Оружие они в итоге так и не сделали. А если бы оно было, разговор бы с ними совершенно по-другому велся — опыт Северной Кореи это хорошо показывает. Но при этом, играя со своей ядерной программой, они в итоге реально спровоцировали Израиль на жесткие действия.
Консервативная часть иранского истеблишмента, вообще говоря, уже довольно открыто упрекает духовного лидера, что нечего было резину тянуть, а надо было делать. Президент Пакистана Зия-уль-Хак после того, как Индия создала свою ядерную бомбу, сказал: «Мы будем есть траву, но мы сделаем свое ядерное оружие». И сделали ведь, и теперь пакистано-индийские отношения стоятся совсем по другому. А иранцы тянули, морочили голову и совершенно не уловили того момента, когда эту игру надо было заканчивать. А те, кто не тянул и вопреки всему сделал, они чувствуют себя благополучно. Более того, в случае с Северной Кореей и Ким Чен Ыном даже дожили до того, что они начинают выходить из изоляции и превращаться в важную страну.
Ни света, ни тоннеля
— В наших мирных переговорах с Украиной повисла пауза. Мы обменялись меморандумами, где рассказали друг другу об условиях, но, кажется, не сообщили друг другу ничего нового. Есть ли свет в конце тоннеля?

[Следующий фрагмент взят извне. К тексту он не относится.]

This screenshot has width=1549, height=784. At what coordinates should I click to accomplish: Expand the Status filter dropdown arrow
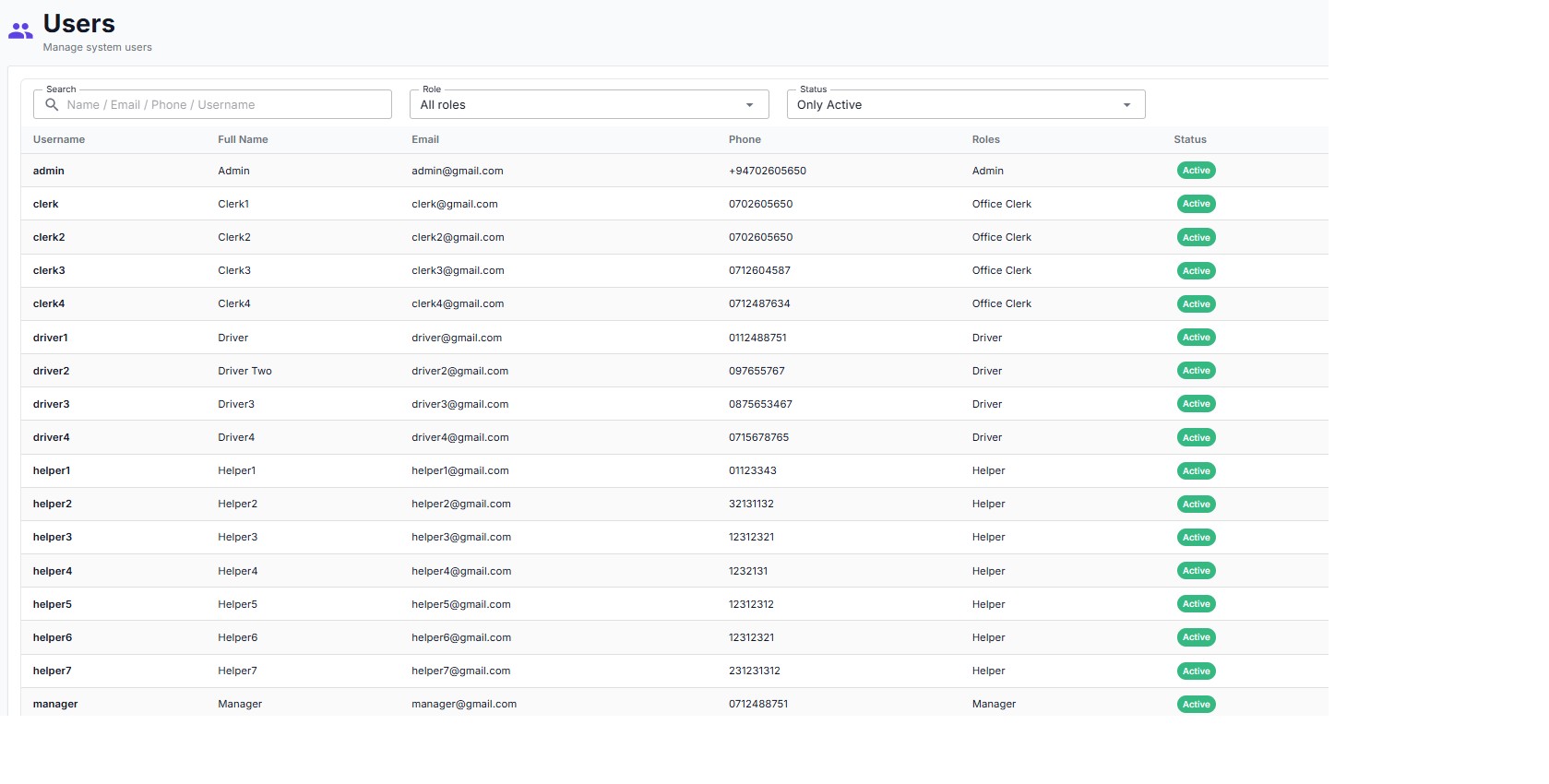pos(1126,105)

— Я бы начал с другого вопроса: есть ли тоннель? На мой взгляд, никакого тоннеля, то есть дороги, которая бы вела к какому-то результату, нет.

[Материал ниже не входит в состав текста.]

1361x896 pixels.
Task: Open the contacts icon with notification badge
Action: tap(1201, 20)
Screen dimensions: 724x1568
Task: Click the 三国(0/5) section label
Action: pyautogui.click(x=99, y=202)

Да, был всплеск переговоров, связанный с позицией США. Но такое впечатление, что США сейчас действительно отвлекутся на Ближний Восток. Скажем честно, весь этот переговорный процесс начался, прежде всего, для Трампа. Без его принуждения особого смысла и особых стимулов у обеих сторон вести переговоры нет.
То, что сделано за эти два раунда, могло быть сделано и без США. Прекрасно, что обменяли пленных, отдали тела, это гуманно, по-человечески очень правильно. Но это же не затрагивает сути конфликта, это просто некое следствие боевых действий.
На мой взгляд, сейчас ни с той, ни с другой стороны нет желания заканчивать. Наши цели не достигнуты, украинские цели не достигнуты. Можно сказать, что их и не достигнут ни те, ни другие, как считают в Вашингтоне. Но до тех пор, пока стороны полагают, что они могут чего-то добиться дополнительно, они могут продолжать добиваться этого.
Так что если отходит фактор американский, то все продолжается так, как идет. Украина, наверное, попадает в более тяжелое положение именно потому, что внимание уходит. Но ожидать, что ее бросят и скажут: «Все, извините, у нас другое», — тоже не стоит. И в Америке есть лоббисты, которые будут добиваться сохранения поддержки, а Европа вообще зациклена на Украине.
Поэтому света нет, но пока нет и тоннеля. Мы в него еще не вошли.